Nel 2023 un cavalla da corsa area galoppo veniva trovata positiva al metabolita della cocaina presso l'ippodromo di Varese.

La sostanza trovata è stata BENZOILECGONINA E ECGONINA METILESTERE. Si tratta di un doping particolarmente odioso dal punto di vista del maltrattamento animale, perché non può trattarsi di incauta medicazione con periodo di sospensione non rispettato. La cocaina è una sostanza eccitante che altera sensibilmente la percezione della fatica da parte del cavallo, la cui prestazione è, di conseguenza, palesamente alterata. La cocaina viene identificata attraverso il suo metabolita. Lo stupefacente altera i processi fisiologici naturali dell’animale, nel senso dell’affaticamento, favorendo uno sforzo anormale sul cavallo in corsa che, per la giurisprudenza, integra fattispecie di reati contro gli animali.

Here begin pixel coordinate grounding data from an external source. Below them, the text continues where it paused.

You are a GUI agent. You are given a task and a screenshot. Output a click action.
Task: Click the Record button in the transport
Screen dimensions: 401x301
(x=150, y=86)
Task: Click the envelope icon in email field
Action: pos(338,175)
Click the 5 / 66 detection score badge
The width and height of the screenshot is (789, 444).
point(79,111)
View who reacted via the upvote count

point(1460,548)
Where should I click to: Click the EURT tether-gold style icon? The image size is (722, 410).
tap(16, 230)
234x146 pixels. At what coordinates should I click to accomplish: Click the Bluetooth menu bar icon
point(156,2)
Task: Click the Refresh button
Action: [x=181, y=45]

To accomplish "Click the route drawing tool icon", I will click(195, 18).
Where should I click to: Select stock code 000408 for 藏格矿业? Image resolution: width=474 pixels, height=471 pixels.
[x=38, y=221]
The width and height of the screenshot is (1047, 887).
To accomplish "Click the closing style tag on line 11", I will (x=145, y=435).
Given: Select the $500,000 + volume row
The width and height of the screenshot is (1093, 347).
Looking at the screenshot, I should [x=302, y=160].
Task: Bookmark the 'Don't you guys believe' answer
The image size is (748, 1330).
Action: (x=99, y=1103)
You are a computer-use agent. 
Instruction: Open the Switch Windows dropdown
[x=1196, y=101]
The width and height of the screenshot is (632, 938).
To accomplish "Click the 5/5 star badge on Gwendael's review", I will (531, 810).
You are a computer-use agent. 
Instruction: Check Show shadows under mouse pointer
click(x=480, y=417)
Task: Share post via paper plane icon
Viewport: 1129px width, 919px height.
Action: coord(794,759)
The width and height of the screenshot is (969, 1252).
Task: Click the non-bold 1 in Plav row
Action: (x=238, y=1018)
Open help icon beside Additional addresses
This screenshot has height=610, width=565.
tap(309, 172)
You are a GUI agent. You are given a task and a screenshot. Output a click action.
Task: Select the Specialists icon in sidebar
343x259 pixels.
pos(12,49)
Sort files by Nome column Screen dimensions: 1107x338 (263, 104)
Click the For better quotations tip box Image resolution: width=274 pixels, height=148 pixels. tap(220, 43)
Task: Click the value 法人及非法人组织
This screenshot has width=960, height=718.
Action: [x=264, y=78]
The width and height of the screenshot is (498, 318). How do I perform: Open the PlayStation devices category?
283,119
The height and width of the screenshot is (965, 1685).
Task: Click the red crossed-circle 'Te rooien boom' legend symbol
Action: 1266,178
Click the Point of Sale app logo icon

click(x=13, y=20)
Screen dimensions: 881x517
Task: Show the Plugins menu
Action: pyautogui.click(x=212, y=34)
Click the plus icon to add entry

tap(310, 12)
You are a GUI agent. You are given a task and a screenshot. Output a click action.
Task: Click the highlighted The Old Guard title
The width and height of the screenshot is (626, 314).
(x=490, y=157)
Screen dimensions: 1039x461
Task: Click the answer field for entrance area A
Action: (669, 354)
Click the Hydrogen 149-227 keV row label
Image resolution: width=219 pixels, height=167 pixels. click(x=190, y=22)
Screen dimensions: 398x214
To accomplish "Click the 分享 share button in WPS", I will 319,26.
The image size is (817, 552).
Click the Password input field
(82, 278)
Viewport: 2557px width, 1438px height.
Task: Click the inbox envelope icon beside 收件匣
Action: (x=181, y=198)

Il Regolamento per il controllo delle sostanze proibite del Dicastero riporta che qualsiasi sostanza non rientrante in alcuna classe farmacologica e per le quali non risulti alcuna autorizzazione governativa e/o ministeriale per l’impiego in veterinaria, o qualsiasi sostanza non riconosciuta dalla autorità sanitaria quale valido trattamento farmacologico veterinario è doping. *****

Ciò che rileva – ed è documentale – è la circostanza che la cavalla sia stata riscontrata positiva al metabolita della cocaina in prima e seconda analisi. Tanto è quanto si desume dalla lettura della decisione di condanna dell’allenatore del cavallo da parte della Commissione di Disciplina I del MASAF , soggetto su cui grava la posizione di garanzia nei confronti dell’animale, e che riporta 6 mesi di sospensiva e 1.500 euro di sanzione. La cavalla era per altro arrivata prima alla competizione in cui è stato contestato il doping, quindi è stata arretrata in classifica.

Horse Angels ha presentato un esposto alla Procura di Varese e ha ottenuto l'apertura dell'indagine. L'associazione è difesa dall'Avv. Annalisa Gasparre del Foro di Pavia.